New Insights into Immune Checkpoint Protein May Lead to Future Cancer Treatments

T-cell exhaustion is a state of T-cell dysfunction that arises during many chronic infections and cancer. One immunotherapy that revitalizes T cells by blocking an immune checkpoint protein called LAG3 was recently approved by federal regulators. However, how LAG3 works has not been fully understood. Now, new research by a team at the University of Pittsburgh School of Medicine reveals how LAG3 regulates T-cell activity, and may pave the way for other LAG3-blocking therapies for cancer and autoimmune disorders.

The findings are published in the journal Nature Immunology in a paper titled, “LAG3 associates with TCR–CD3 complexes and suppresses signaling by driving co-receptor–Lck dissociation.”

“LAG3 is an inhibitory receptor that is highly expressed on exhausted T cells. Although LAG3-targeting immunotherapeutics are currently in clinical trials, how LAG3 inhibits T-cell function remains unclear,” the researchers wrote. “Here, we show that LAG3 moved to the immunological synapse and associated with the T-cell receptor (TCR)-CD3 complex in CD4+ and CD8+ T cells, in the absence of binding to major histocompatibility complex class II—its canonical ligand.”

“Although LAG3 has been studied extensively as a potential immunomodulatory target, there hadn’t been an awful lot known about how it works. It truly was a black box,” said co-senior author Dario A.A. Vignali, PhD, distinguished professor and vice chair of immunology at the University of Pittsburgh School of Medicine. “I believe this is a landmark study because we finally know how LAG3 works. This will help the development of new LAG3-targeting therapeutics.”

In March 2022, the FDA approved the first LAG3 inhibitor for advanced melanoma, and 18 other LAG3-inhibitors are currently in clinical trials.

To “look under the hood” of LAG3, Vignali started this research in his previous position at St. Jude Children’s Research Hospital along with first author Clifford Guy, PhD, who was a postdoc in his lab at the time, and co-senior author Creg Workman, PhD, who is now a research assistant professor of immunology in Vignali’s lab at Pitt.

When T cells engage with an antigen-presenting cell, they form a contact point called an immunological synapse that gets flooded with T-cell receptors.

“We found that LAG3 binds to T-cell receptors, but it doesn’t inhibit them directly,” explained Workman. “Instead, LAG3 uses T-cell receptors to hitch a ride to the immunological synapse.”

When using a special dye that measures acidity, the researchers observed accumulation of LAG3 in the synapse creates acidic conditions that disrupt the association between coreceptors—CD4 on helper T cells or CD8 on killer T cells—and a signaling enzyme called Lck, thwarting a key requirement for T-cell activation and signaling.

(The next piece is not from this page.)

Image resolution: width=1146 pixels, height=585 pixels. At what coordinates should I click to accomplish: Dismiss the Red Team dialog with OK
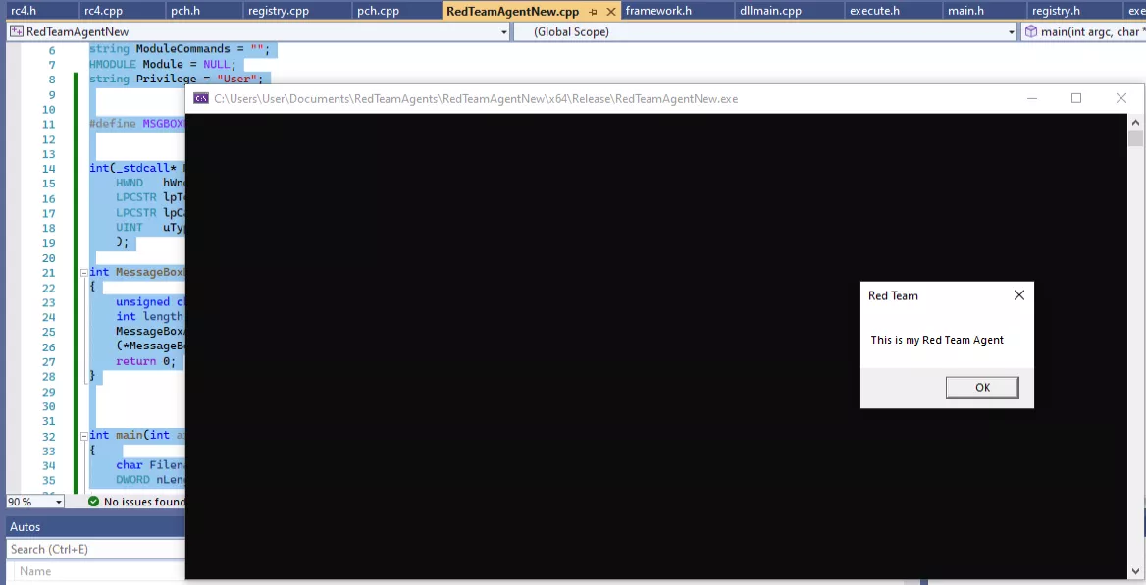tap(981, 387)
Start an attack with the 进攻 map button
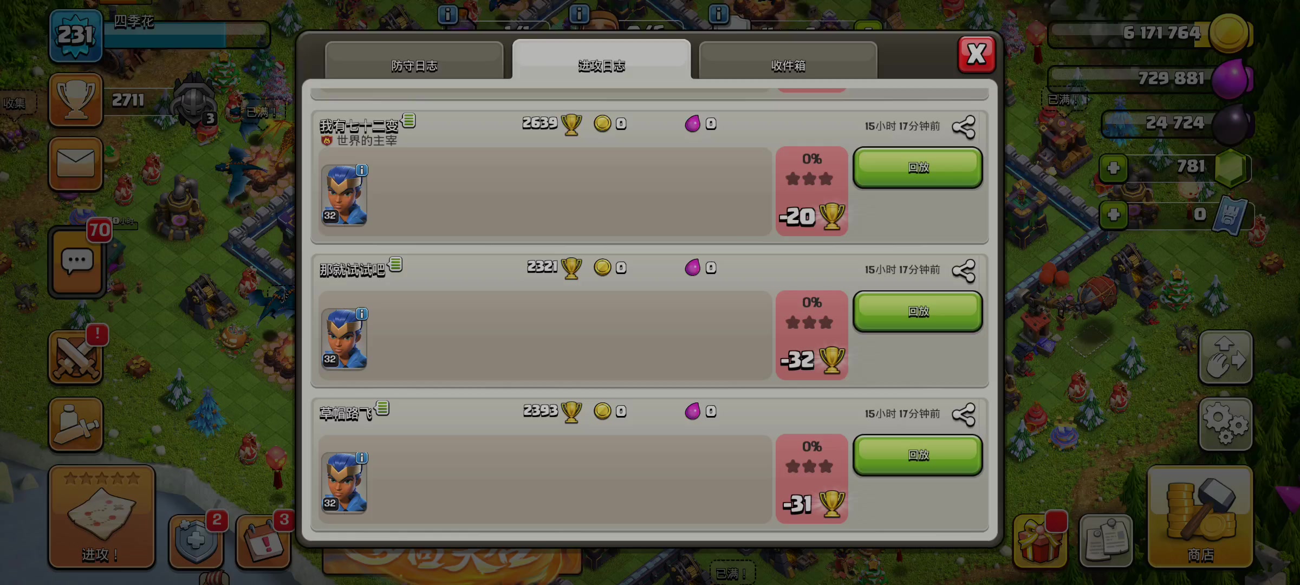Screen dimensions: 1300x585 (102, 517)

“This research calls into the question the design of LAG-blocking therapeutics in development,” said Vignali, who is also associate director for scientific strategy and co-leader of the cancer immunology and immunotherapy program at UPMC Hillman Cancer Center. “They obviously work, but do they work optimally? They’ve been designed to block Class II interactions, but this study shows that LAG3 can function in absence of Class II.”

“Now that we know LAG3 binds to the T-cell receptor, we might be able to generate optimal blockers that target this interaction,” he added.

The new findings may pave the way for treatment approaches for autoimmune and inflammatory disorders.

“To help the body fight cancer, you want to release the immune system brakes,” added Vignali. “But for autoimmunity, you want to pump the brakes harder.”

“These observations indicated that LAG3 functioned as a signal disruptor in a major histocompatibility complex class II-independent manner, and provide insight into the mechanism of action of LAG3-targeting immunotherapies,” concluded the researchers.